As we mark the 58th anniversary of our nation’s Independence, we do so in a time of great uncertainty. COVID-19 has disrupted every aspect of life and living and presents us with many new challenges. We are now, each of us, called upon to adapt, to change the way we operate, to evolve in our thinking and our modes of operation. Business unusual is now the new normal. Nonetheless, despite dark days ahead, remember there is always hope that even the darkest day must end, and the sun will rise again.
As we reflect on the significant achievements we have made in 58 years, we can be proud of the strength, courage, and resilience of our citizens and residents, who have stood together in times of adversity to overcome challenges presented to us.
And so, I do not just offer just the usual greetings but also thank everyone for the role played in the enhancement of the people of our nation. No task was too small or too grand. So many have contributed to the beautiful creation and advancement of our twin-island Republic.
We are indeed but a speck on the global scale, but that should never impede achieving greatness. The past 58 years have taught us that. As a young fledgeling nation, not even 60 years old, we have been able to accomplish feats equivalent to some of the best in the world.
But then, we must ask, what good is a global achievement when we have citizens who are still excluded and marginalised in our own country? Today we have thousands of our citizens, from urban Scarborough to rural Barrackpore, who continue to struggle, to look on helplessly as opportunities are taken from them, as the gap between the rich and poor continues to widen.

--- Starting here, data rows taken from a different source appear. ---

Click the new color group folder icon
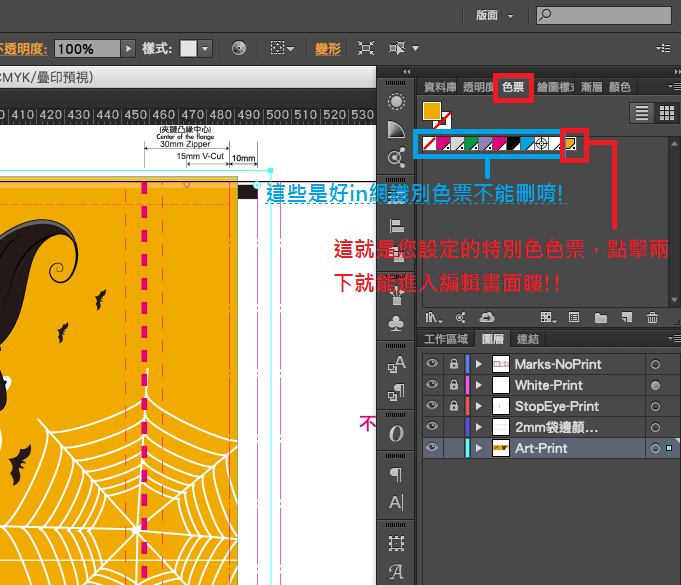The height and width of the screenshot is (585, 681). pyautogui.click(x=600, y=318)
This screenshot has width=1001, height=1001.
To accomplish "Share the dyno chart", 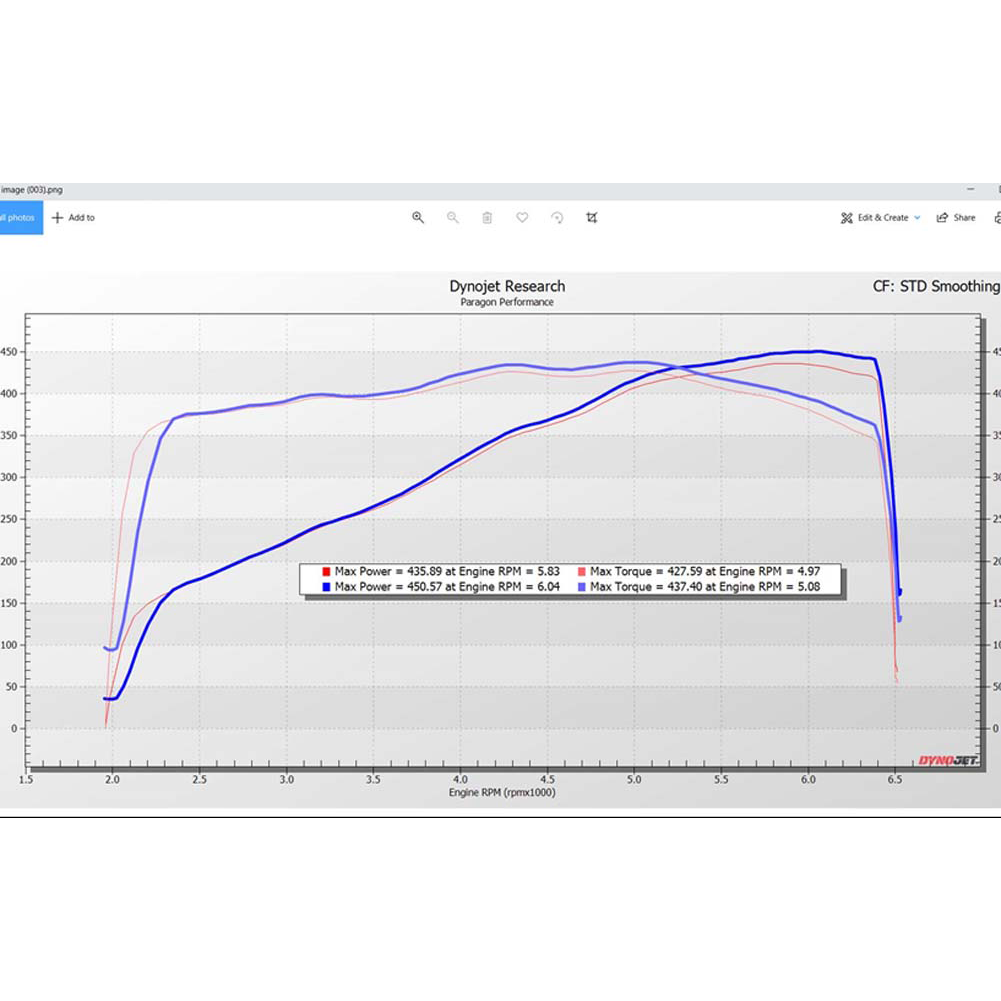I will 956,217.
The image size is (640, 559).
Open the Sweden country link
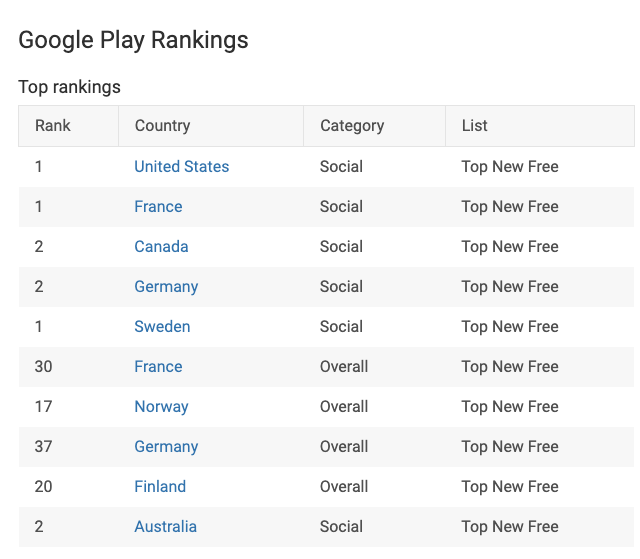point(162,327)
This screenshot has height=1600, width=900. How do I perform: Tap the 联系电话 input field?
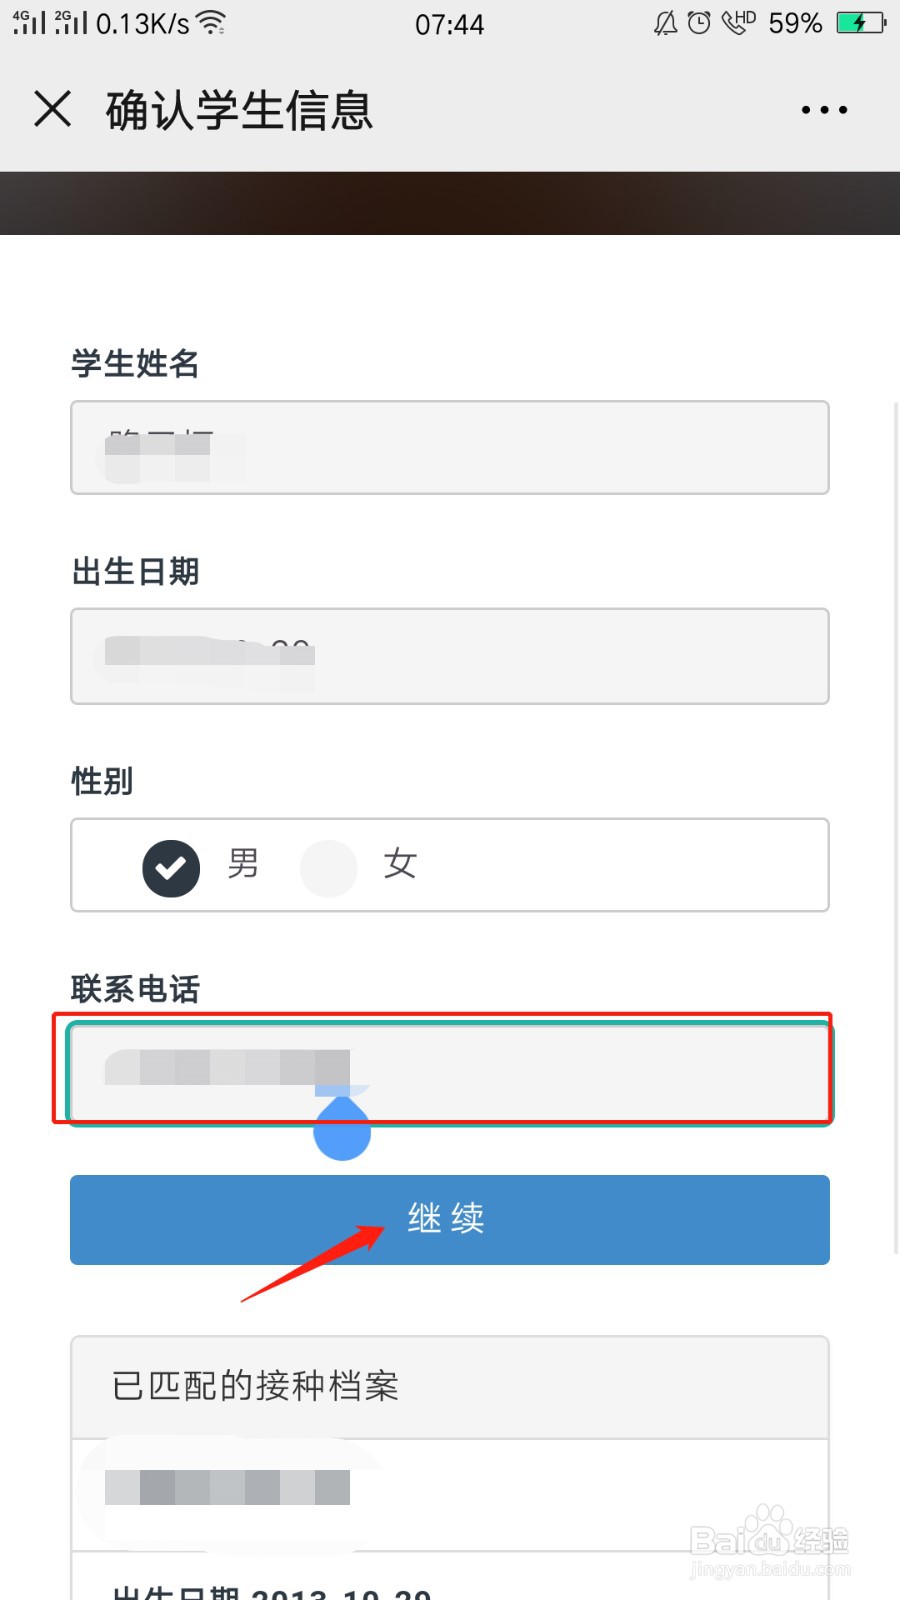coord(450,1072)
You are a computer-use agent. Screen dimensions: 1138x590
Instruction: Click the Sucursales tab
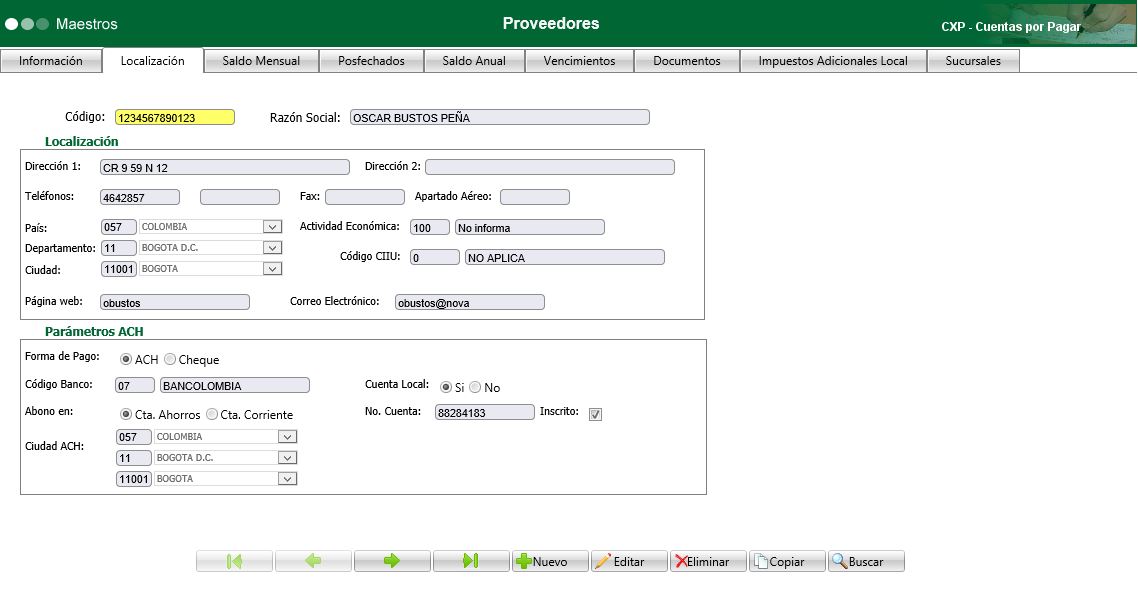coord(973,61)
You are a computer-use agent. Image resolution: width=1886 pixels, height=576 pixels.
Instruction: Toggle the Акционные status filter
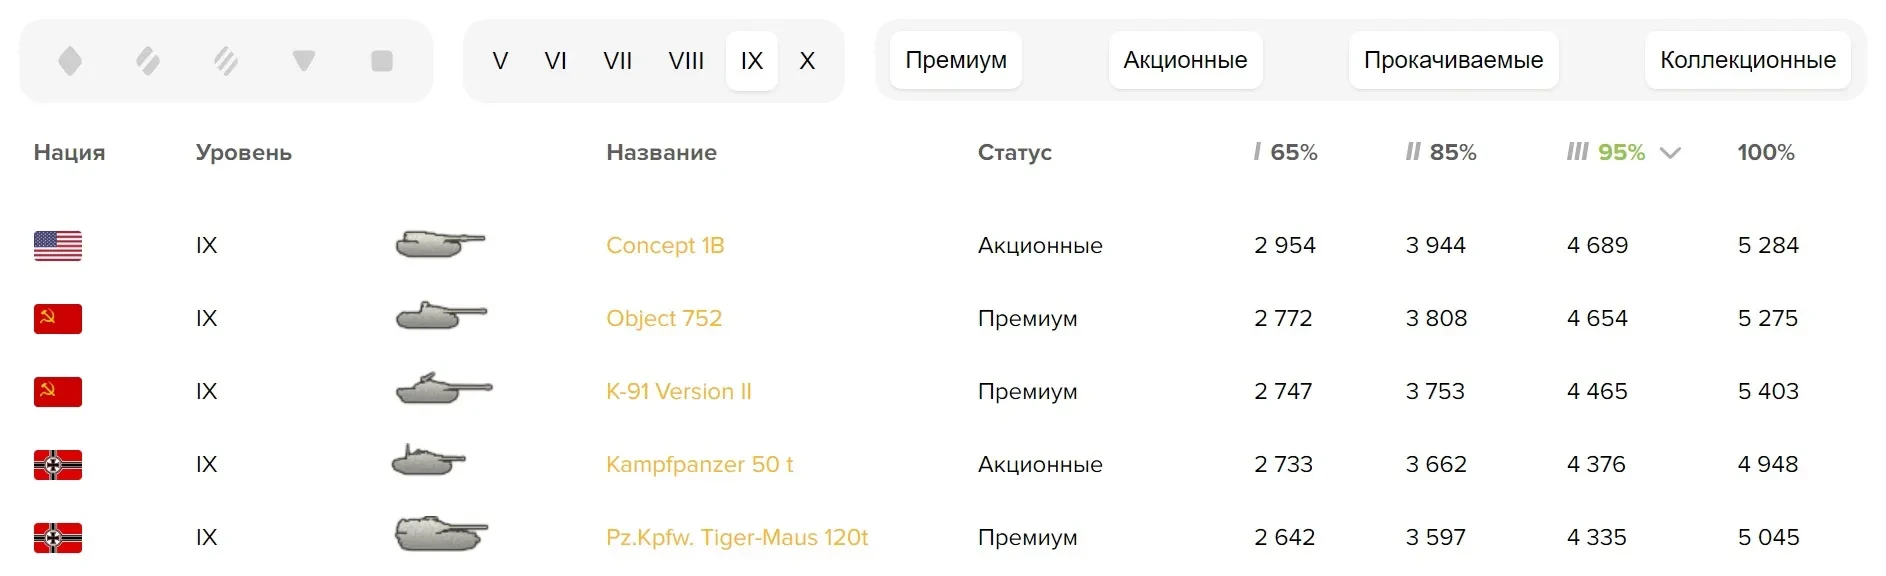[x=1185, y=60]
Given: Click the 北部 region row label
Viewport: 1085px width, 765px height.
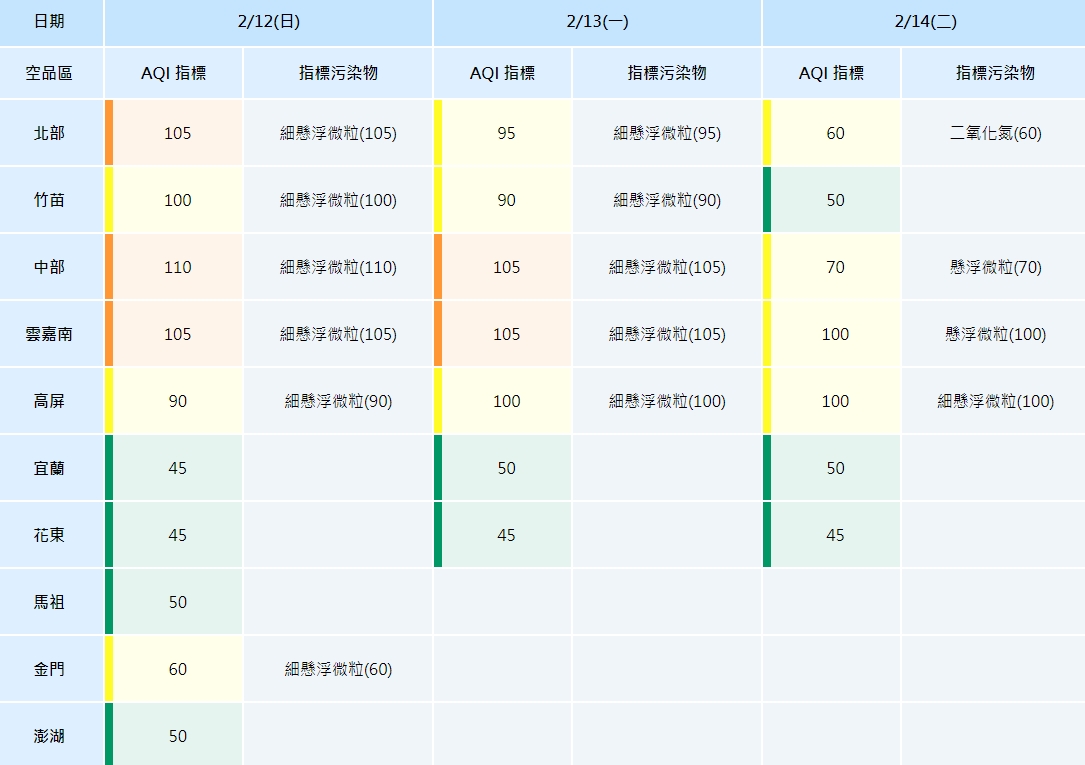Looking at the screenshot, I should 50,133.
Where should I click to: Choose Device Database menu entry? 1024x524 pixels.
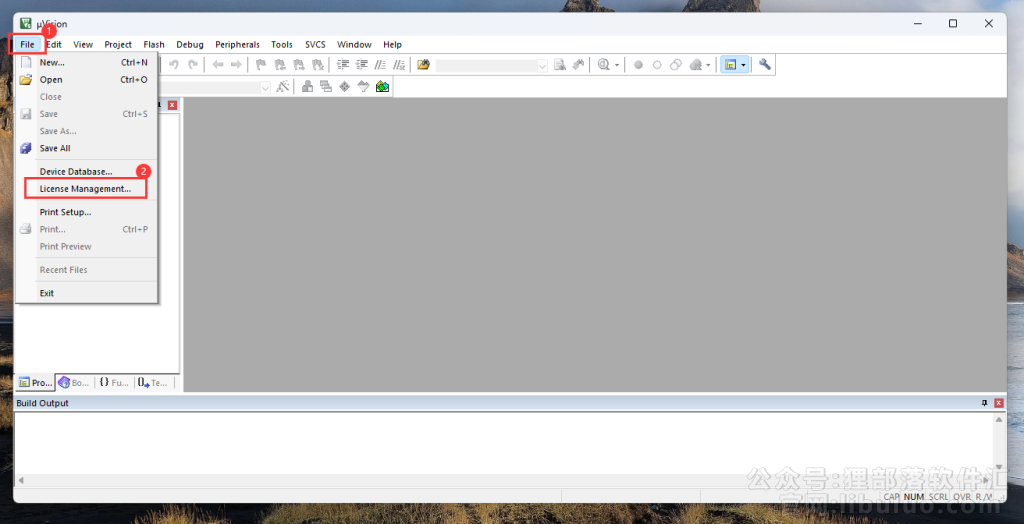pos(76,172)
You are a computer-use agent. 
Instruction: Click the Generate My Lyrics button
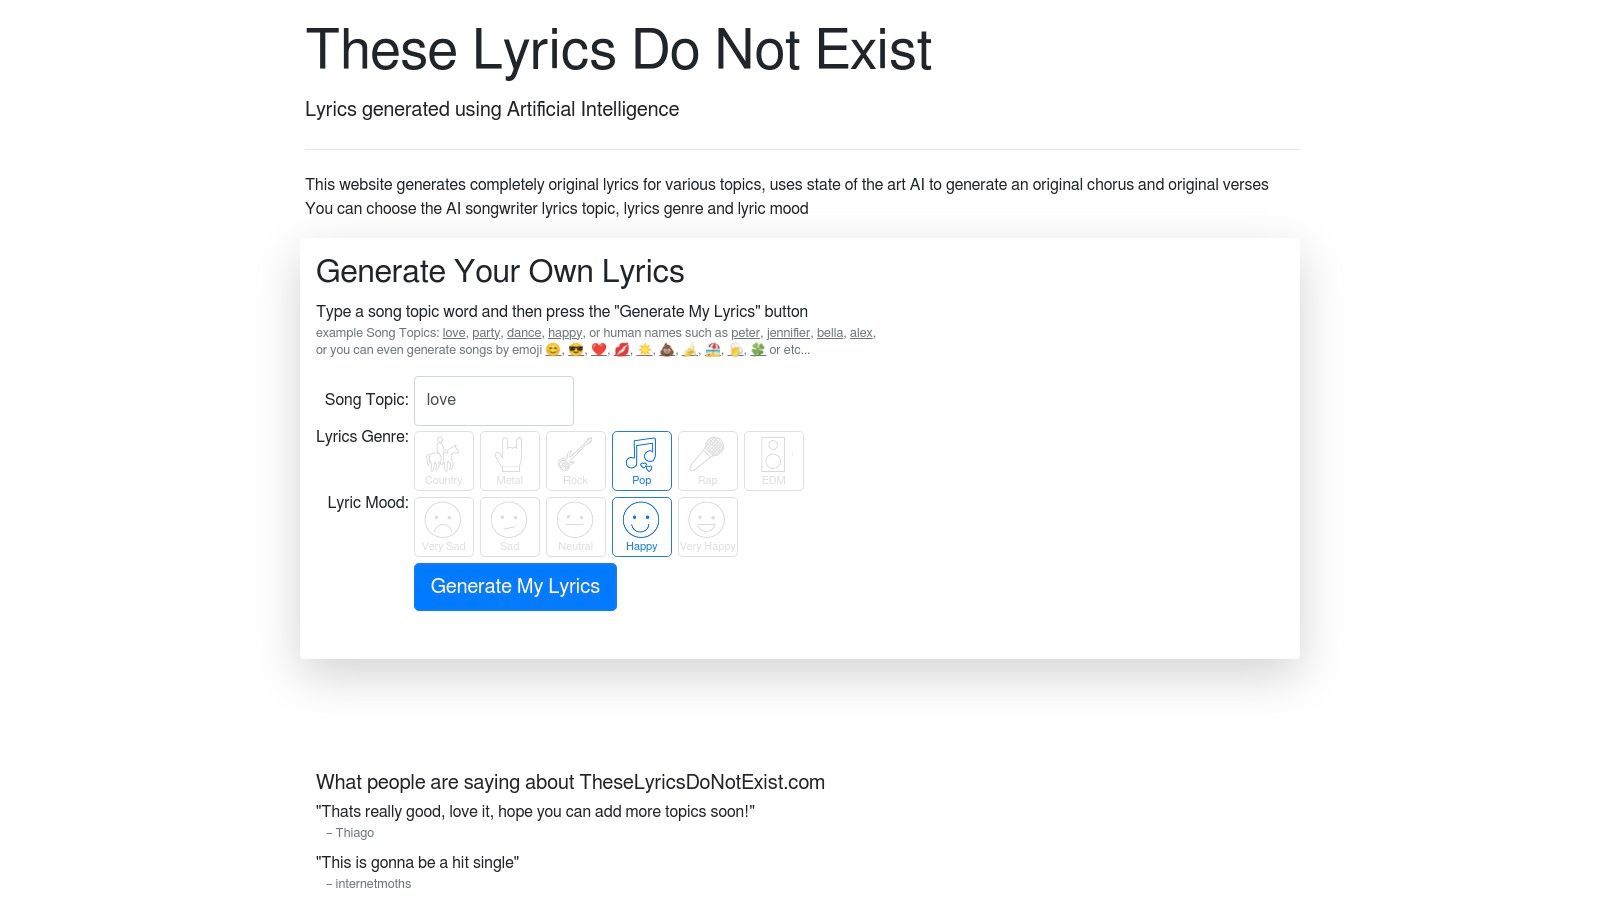(515, 586)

What good are the hundreds of achievements putting our tiny nation on a global scale when we have children without equal access to education? It is indeed sad that a Government lacking in vision scrapped the laptop programme, which, in today’s environment, would have enabled thousands of children to participate fully in the transition to online learning.
Likewise, a visionless government scrapped so may initiatives designed to give citizens a hand up, choosing instead to push citizens down into poverty.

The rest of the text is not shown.